The chapel was built and opened in 1856. Regular services ceased in 1892, but the chapel has been used in more recent times for special Jeffries family occasions. As the latest group to attend, we said a prayer and sang the Doxology to add to the worship that had been offered to God on a regular basis more than 100 years ago.
Angle Vale Methodist Church
At Angle Vale the Methodist church was closed in the 1970’s. The original red-brick chapel still stands but the outside walls are now cement-rendered. The building is in good condition and used as a private home.
This was where Samuel Keen began his South Australian ministry in 1853. After a period of services being held in the homes of the people, this chapel was opened in September 1854, and was named Ebenezer. This is another biblical name, mentioned in 1 Samuel 7:12 – ‘Then Samuel took a stone and set up between Mizpah and Jeshanah and called its name Ebenezer, for he said, “Hitherto the Lord has helped us”.’
The setting up of a stone to mark a sacred place was something done in pre-historic times, long before the days of Samuel. It signified that which could not have been easily toppled. Keen was determined the Bible Christian cause would be on the Gawler Plains for a long time.
“Here I raise my Ebenezer:
Hither by Thy help I’m come.”
Methodist Hymnbook, 417.
(Words from a hymn by one of John Wesley’s preachers, Robert Robertson)
With heavy rain about to descend on us, we made our final stop for the afternoon at the ruined Carclew Primitive Methodist church. The first brick building with a three-roomed cottage attached had been built in 1850 on a block given by Jonathon Roberts from the corner of his property, ‘Carclew’, named after the locality where he had lived in Cornwall.
The building we were looking at had been built in 1870 to replace the original chapel. Although much-abused by vandals, the signs of it having been a fine building were still evident. It still proudly displayed the inscription over the remains of its stately entrance porch : PRIMITIVE METHODIST CHURCH 1870.
Although regular services at Carclew ceased in 1919, the trustees kept the building in good repair, hoping it would be needed again.
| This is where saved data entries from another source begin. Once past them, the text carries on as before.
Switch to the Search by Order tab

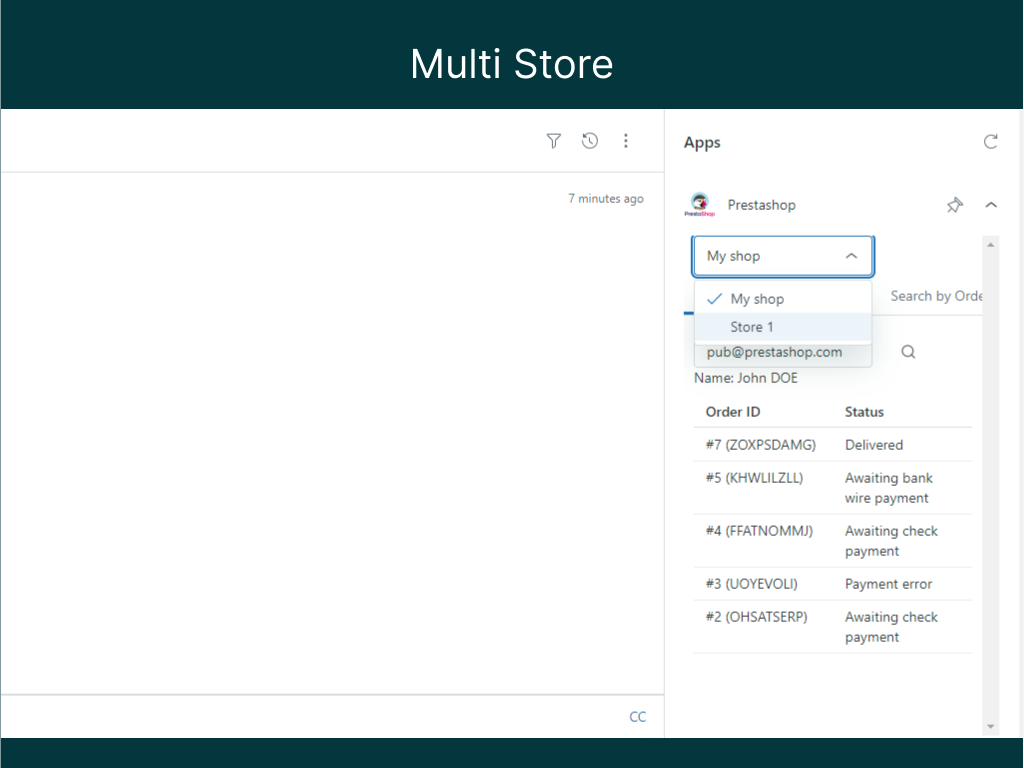tap(936, 296)
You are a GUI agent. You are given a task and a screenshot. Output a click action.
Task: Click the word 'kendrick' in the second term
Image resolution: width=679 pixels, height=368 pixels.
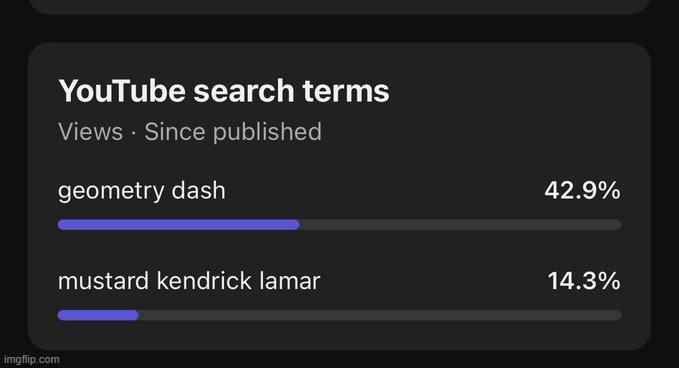(204, 281)
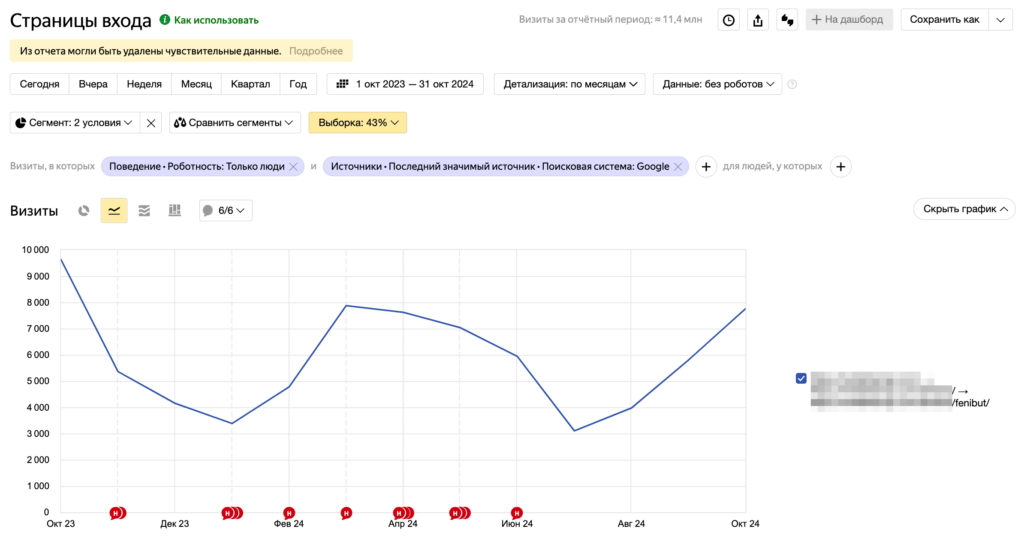Open the 'Подробнее' link in the notice
Viewport: 1024px width, 547px height.
click(315, 51)
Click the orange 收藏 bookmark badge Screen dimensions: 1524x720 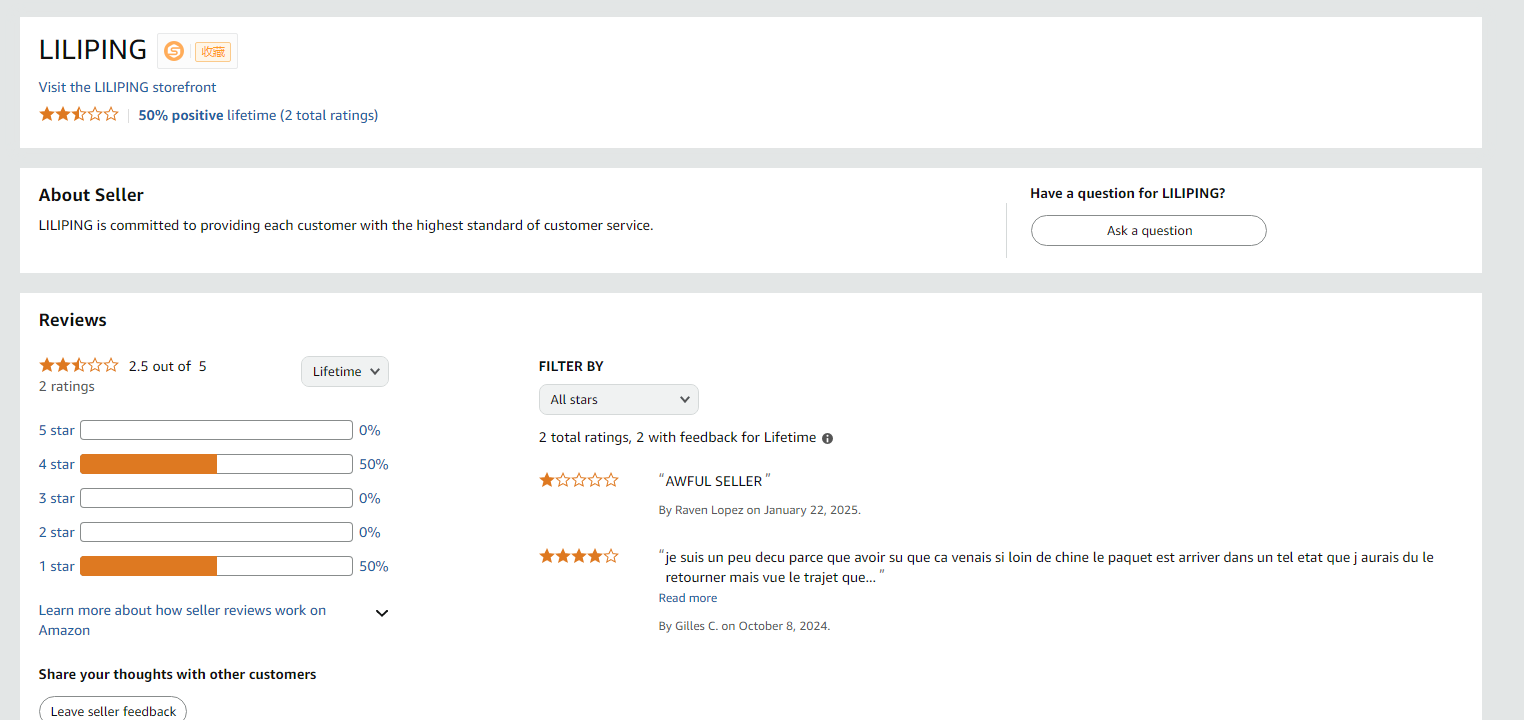[213, 52]
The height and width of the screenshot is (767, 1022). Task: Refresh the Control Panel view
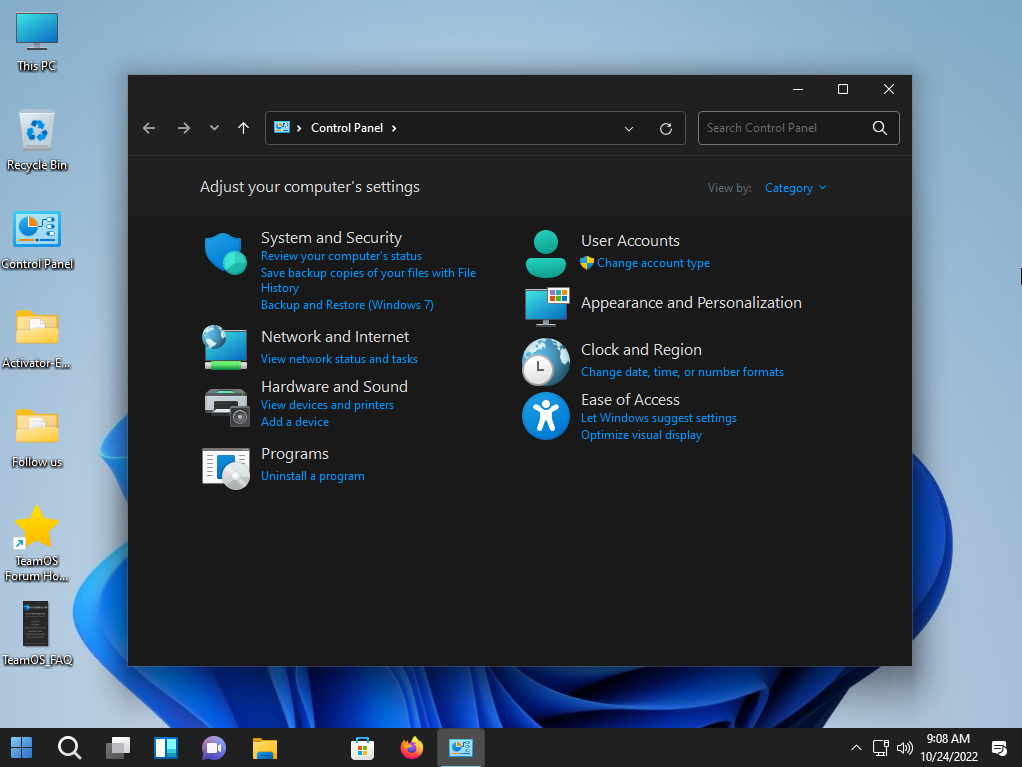point(666,128)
But it was not to be. After the centenary celebrations in 1950, the fittings and furnishings were disposed of, and the building left to the ravages of neglect. Unfortunately this has also been the fate of the little church cemetery adjoining.
Again the personal links came to mind, as I remembered my great-great-grandfather had come with his wife and two small children to farm on leased land in the area in 1851. Eighteen years later, he purchased land near Two Wells. During the Carclew years, my ancestors had come regularly to the very spot where I was standing, to worship in the Primitive Methodist chapel.
With the rain setting in for the rest of the day, our group had no alternative but to remember briefly and leave quickly.
There would have been others present who, like me, found the occasion was almost a pilgrimage in the original Christian sense of the word.